{Reference Type}: Journal Article {Title}: Evolution of minimally invasive liver surgery in France over the last decade. {Author}: Deyrat J;Fuks D;Murris J;Lanoy E;Nassar A;Dhote A;Marchese U;Mallet V;Katsahian S;Gaillard M;Tzedakis S; {Journal}: Surg Endosc {Volume}: 0 {Issue}: 0 {Year}: 2024 Jun 20 {Factor}: 3.453 {DOI}: 10.1007/s00464-024-10951-3 {Abstract}: BACKGROUND: Despite evidence of benefits on postoperative outcomes, minimally invasive liver surgery (MILS) had a very low diffusion up to 2014, and recent evolution is unknown. Our aim was to analyze the recent diffusion and adoption of MILS and compare the trends in indications, extent of resection, and institutional practice with open liver surgery (OLS).
METHODS: We analyzed the French nationwide, exhaustive cohort of all patients undergoing a liver resection in France between January 1, 2013 and December 31, 2022. Average annual percentage changes (AAPC) in the incidence of MILS and OLS were compared using mixed-effects log-linear regression models. Time trends were analyzed in terms of extent of resection, indication, and institutional practice.

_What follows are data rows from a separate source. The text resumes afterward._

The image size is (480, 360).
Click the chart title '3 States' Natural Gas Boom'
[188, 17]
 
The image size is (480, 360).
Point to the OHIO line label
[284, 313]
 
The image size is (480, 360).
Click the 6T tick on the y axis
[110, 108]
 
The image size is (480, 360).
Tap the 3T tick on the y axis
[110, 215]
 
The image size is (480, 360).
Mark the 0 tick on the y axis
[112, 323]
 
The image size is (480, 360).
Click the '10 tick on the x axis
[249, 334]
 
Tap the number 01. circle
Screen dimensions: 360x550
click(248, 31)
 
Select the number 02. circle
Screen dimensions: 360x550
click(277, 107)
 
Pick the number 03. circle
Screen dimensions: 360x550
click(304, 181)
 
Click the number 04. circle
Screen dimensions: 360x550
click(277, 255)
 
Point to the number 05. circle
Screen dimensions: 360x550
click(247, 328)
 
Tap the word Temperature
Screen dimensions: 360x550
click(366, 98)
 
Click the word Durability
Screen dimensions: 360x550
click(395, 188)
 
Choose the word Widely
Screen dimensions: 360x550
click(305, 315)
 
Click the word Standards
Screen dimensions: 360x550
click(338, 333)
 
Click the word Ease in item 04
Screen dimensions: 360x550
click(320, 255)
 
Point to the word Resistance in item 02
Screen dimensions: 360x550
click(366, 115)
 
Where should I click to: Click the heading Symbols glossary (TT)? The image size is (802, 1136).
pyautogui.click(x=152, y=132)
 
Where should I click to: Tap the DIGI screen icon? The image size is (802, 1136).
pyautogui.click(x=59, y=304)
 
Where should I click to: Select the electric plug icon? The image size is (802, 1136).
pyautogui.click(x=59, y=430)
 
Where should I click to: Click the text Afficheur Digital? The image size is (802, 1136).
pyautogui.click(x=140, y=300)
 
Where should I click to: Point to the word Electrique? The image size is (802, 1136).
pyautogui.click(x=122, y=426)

RESULTS: MILS represented 25.2% of 74,671 liver resections and year incidence doubled from 16.5% in 2013 to 35.4% in 2022. The highest AAPC were observed among major liver resections [+ 22.2% (19.5; 24.9) per year], primary [+ 10.2% (8.5; 12.0) per year], and secondary malignant tumors [+ 9.9% (8.2; 11.6) per year]. The highest increase in MILS was observed in university hospitals [+ 14.7% (7.7; 22.2) per year] performing 48.8% of MILS and in very high-volume (> 150 procedures/year) hospitals [+ 12.1% (9.0; 15.3) per year] performing 19.7% of MILS. OLS AAPC decreased for all indications and institutions and accelerated over time from - 1.8% (- 3.9; - 0.3) per year in 2013-2018 to - 5.9% (- 7.9; - 3.9) per year in 2018-2022 (p = 0.013).
CONCLUSIONS: This is the first reported trend reversal between MILS and OLS. MILS has considerably increased at a national scale, crossing the 20% tipping point of adoption rate as defined by the IDEAL framework.